## [WRITTEN REQUEST]
Arrange the data below as a Markdown table with a Row column holding the row number and a Text column holding each line, skipping blank lines. Leave the pictures out.

## [DATA FOR THIS EXERCISE]
# # # # #
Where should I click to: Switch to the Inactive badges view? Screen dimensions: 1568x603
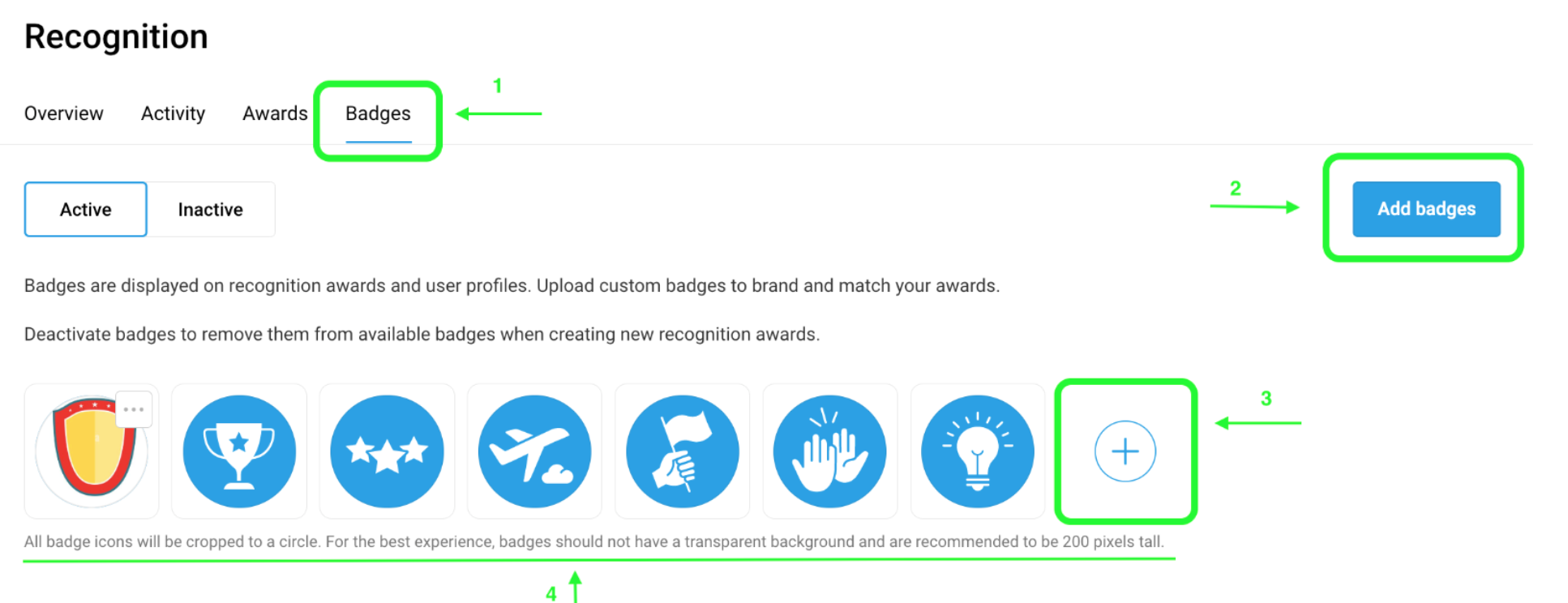(210, 209)
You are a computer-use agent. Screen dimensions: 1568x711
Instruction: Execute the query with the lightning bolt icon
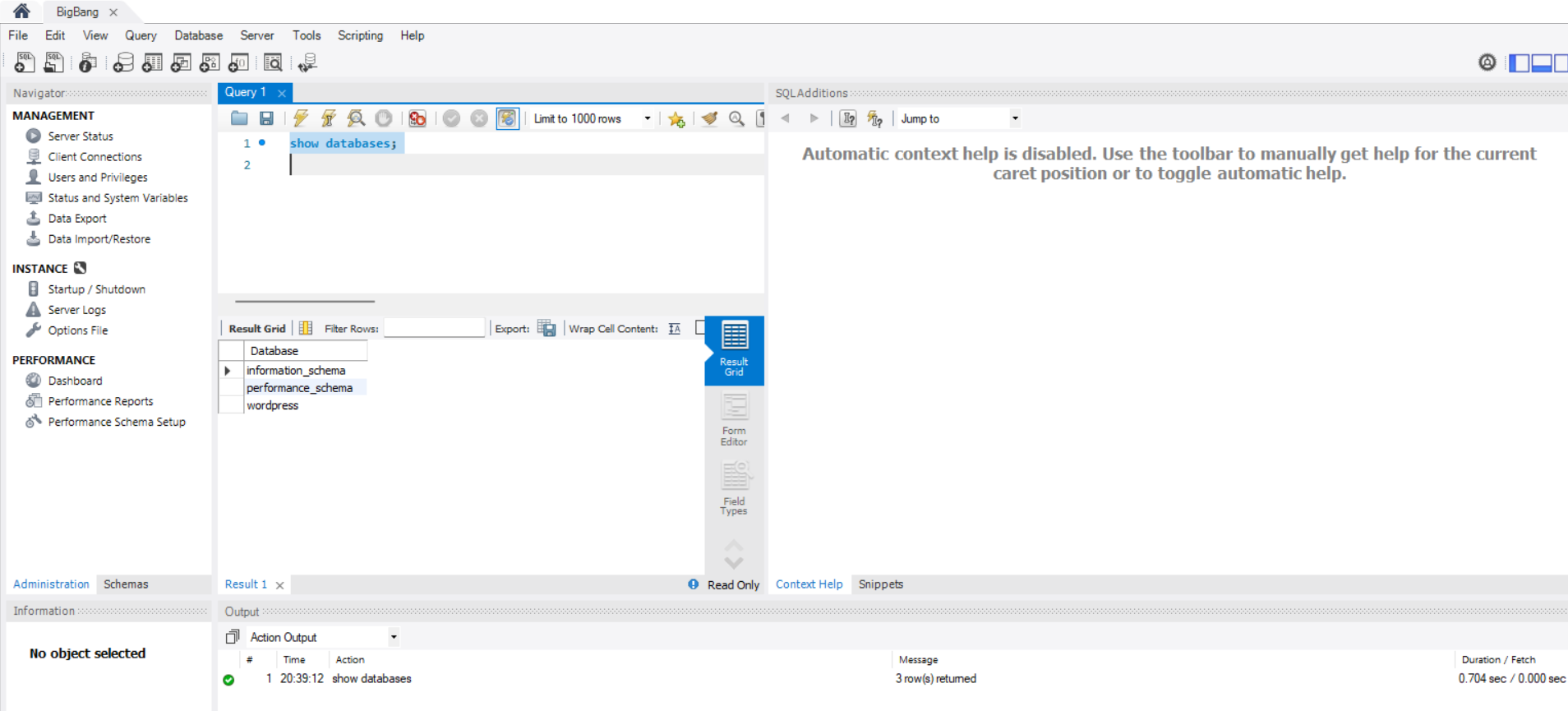[301, 118]
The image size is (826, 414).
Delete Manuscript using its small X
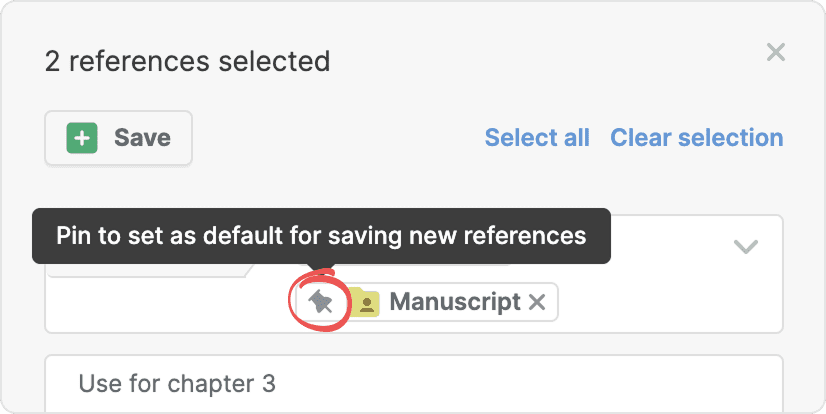pos(537,302)
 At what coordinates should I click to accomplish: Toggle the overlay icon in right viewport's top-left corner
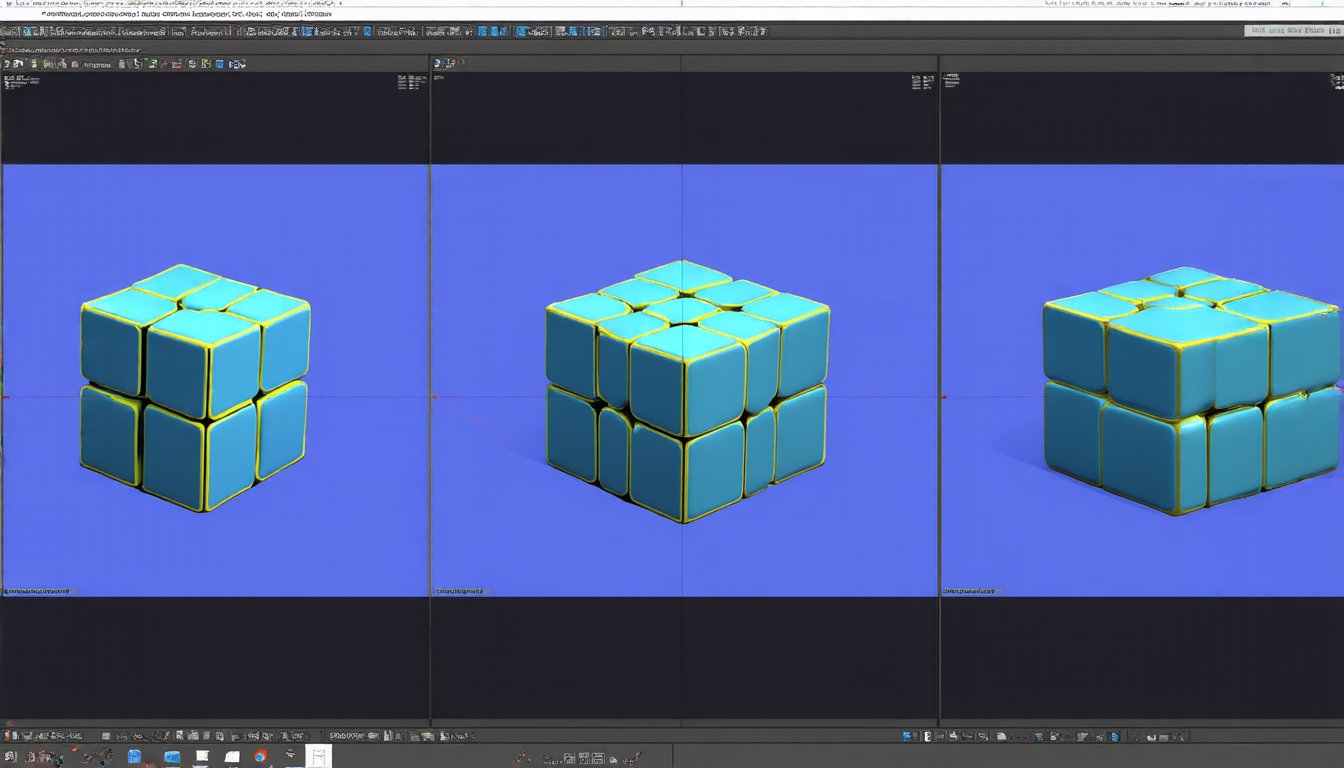point(951,80)
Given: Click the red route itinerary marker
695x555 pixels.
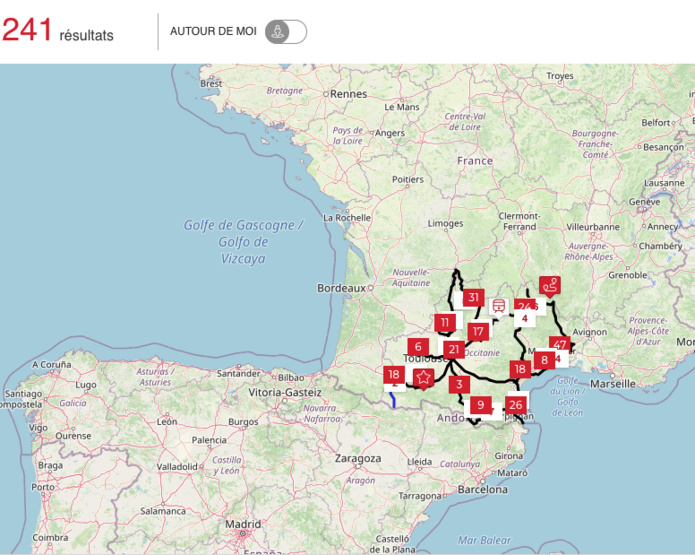Looking at the screenshot, I should tap(549, 285).
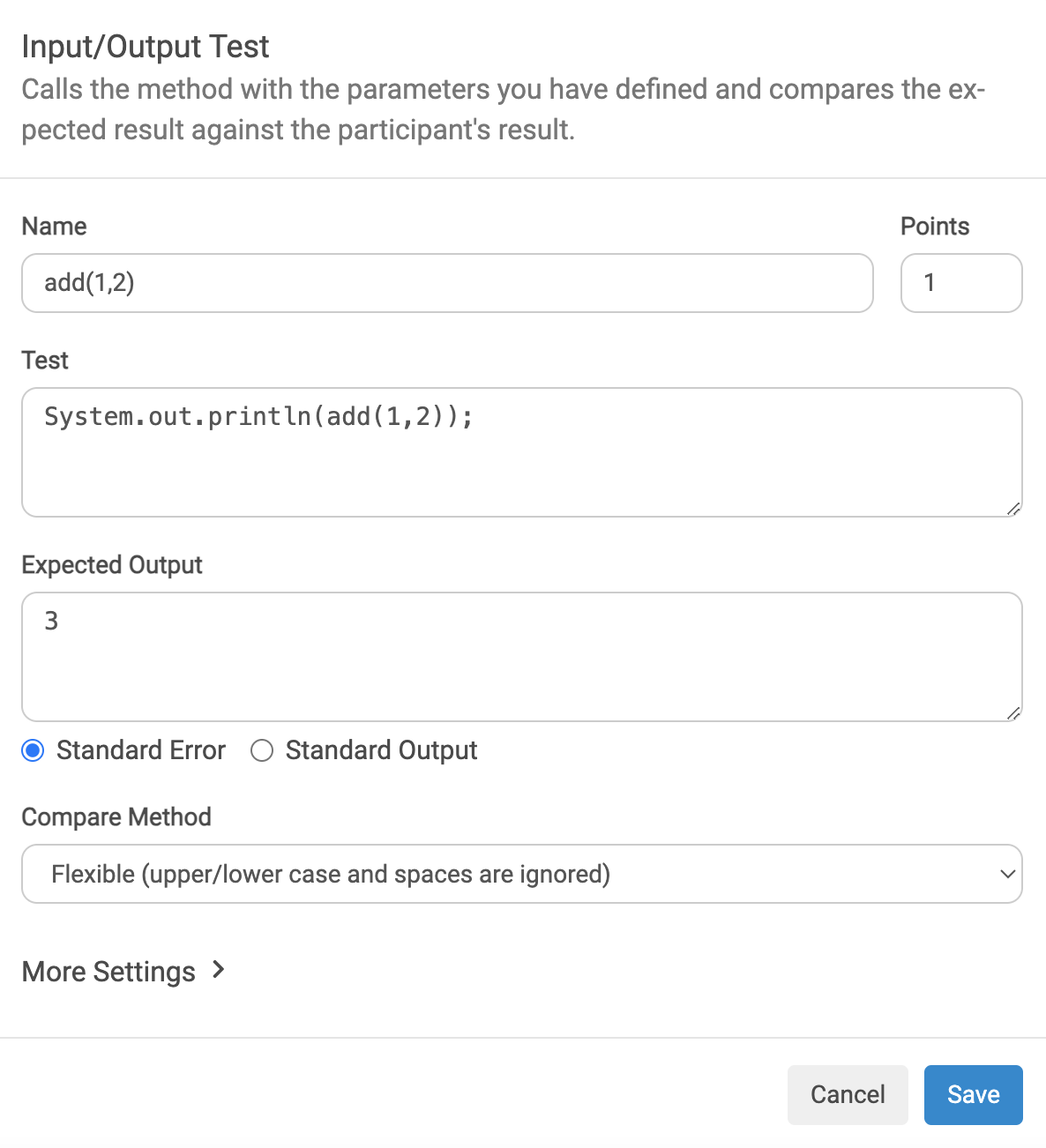Click into the Points input field
Screen dimensions: 1046x1148
click(x=961, y=283)
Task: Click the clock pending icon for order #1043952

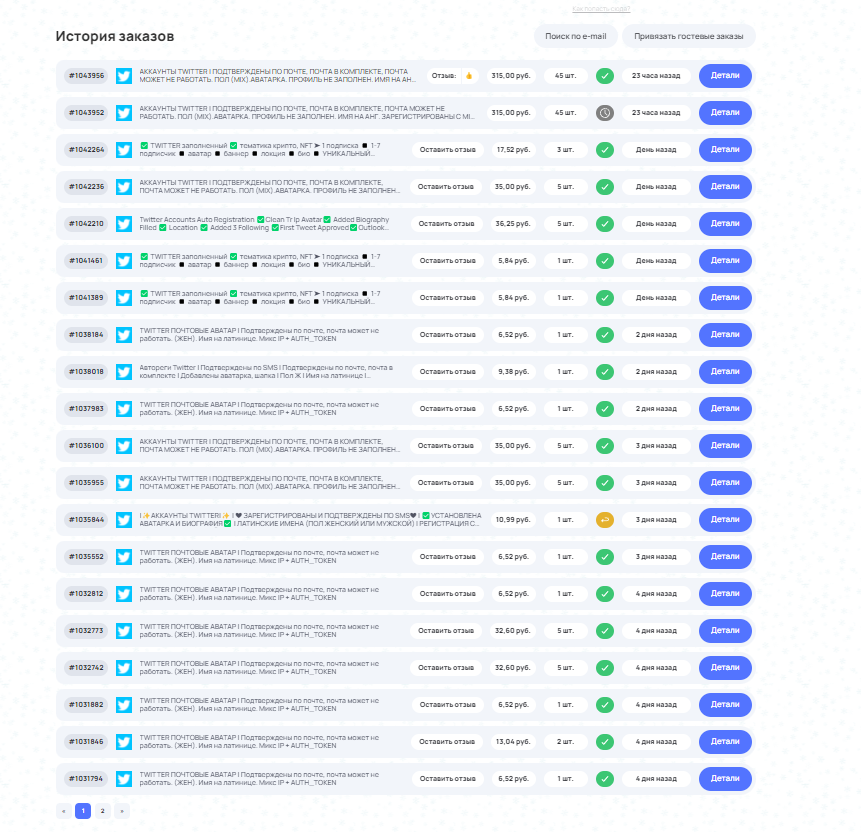Action: tap(605, 113)
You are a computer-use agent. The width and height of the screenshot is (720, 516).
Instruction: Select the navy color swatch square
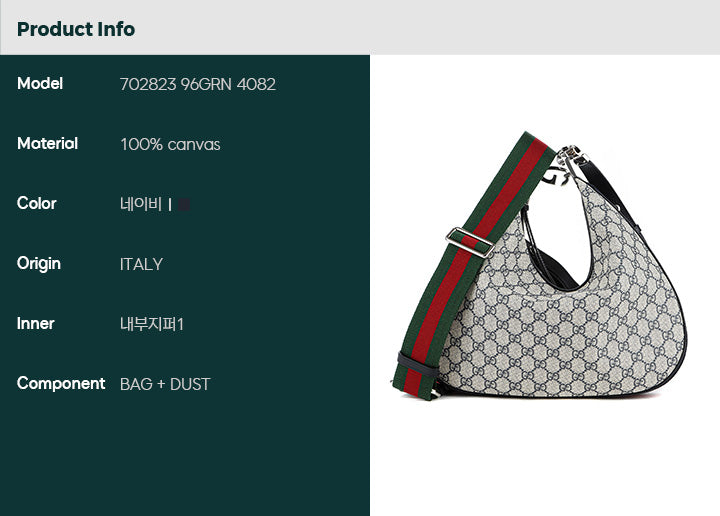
# # # # #
## [EXERCISE OUTPUT]
| Row | Text |
|---|---|
| 1 | Where should I click to: Switch to the Inactive badges view? Screen dimensions: 1568x603 |
| 2 | (210, 209) |
| 3 | You are a computer-use agent. Screen dimensions: 1568x711 |
| 4 | Instruction: Execute the query with the lightning bolt icon |
| 5 | [301, 118] |
| 6 | The image size is (826, 414). |
| 7 | Delete Manuscript using its small X |
| 8 | pos(537,302) |
| 9 |  At what coordinates should I click to accomplish: Toggle the overlay icon in right viewport's top-left corner |
| 10 | point(951,80) |
| 11 | Given: Click the red route itinerary marker |
| 12 | 695x555 pixels. |
| 13 | Looking at the screenshot, I should tap(549, 285). |
| 14 | Click into the Points input field |
| 15 | Screen dimensions: 1046x1148 |
| 16 | click(x=961, y=283) |
| 17 | Task: Click the clock pending icon for order #1043952 |
| 18 | Action: tap(605, 113) |
| 19 | You are a computer-use agent. The width and height of the screenshot is (720, 516). |
| 20 | Instruction: Select the navy color swatch square |